## Task to complete:
Transcribe exactly the line containing "This screenshot has width=1424, height=752." and every line after it, through the end of the records below.

(Saved entries)
* * * *
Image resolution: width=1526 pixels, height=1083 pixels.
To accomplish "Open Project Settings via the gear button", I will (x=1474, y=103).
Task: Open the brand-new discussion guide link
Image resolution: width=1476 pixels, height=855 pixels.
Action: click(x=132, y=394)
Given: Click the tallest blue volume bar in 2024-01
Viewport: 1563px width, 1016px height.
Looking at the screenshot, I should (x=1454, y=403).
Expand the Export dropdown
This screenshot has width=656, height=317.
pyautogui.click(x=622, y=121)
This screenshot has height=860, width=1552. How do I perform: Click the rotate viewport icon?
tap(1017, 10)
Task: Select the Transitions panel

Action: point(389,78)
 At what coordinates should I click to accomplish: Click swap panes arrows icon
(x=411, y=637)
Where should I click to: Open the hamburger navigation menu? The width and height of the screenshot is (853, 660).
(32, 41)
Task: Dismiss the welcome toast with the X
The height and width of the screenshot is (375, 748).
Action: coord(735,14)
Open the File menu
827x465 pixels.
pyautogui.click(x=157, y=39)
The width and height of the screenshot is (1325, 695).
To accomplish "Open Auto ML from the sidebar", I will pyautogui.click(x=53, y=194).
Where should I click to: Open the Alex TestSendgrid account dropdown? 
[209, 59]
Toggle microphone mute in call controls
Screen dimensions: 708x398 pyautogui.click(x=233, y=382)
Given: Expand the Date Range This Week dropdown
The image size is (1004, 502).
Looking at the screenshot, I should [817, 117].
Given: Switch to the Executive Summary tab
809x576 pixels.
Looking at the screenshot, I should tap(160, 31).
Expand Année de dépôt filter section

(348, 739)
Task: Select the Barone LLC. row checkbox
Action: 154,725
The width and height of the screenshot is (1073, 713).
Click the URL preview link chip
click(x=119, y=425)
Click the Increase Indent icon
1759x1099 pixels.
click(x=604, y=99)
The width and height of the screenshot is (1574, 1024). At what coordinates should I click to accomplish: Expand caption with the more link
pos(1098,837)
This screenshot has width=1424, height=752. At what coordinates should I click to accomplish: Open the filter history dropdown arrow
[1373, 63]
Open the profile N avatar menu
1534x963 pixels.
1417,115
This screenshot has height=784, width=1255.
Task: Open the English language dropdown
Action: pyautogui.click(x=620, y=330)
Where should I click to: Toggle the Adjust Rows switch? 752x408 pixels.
* * * *
## Result of this task:
This screenshot has width=1424, height=752. At what coordinates should I click to accomplish: Open the filter history dropdown arrow
[1373, 63]
Open the profile N avatar menu
1534x963 pixels.
1417,115
This screenshot has height=784, width=1255.
Task: Open the English language dropdown
Action: pyautogui.click(x=620, y=330)
Where should I click to: Toggle the Adjust Rows switch? 752x408 pixels.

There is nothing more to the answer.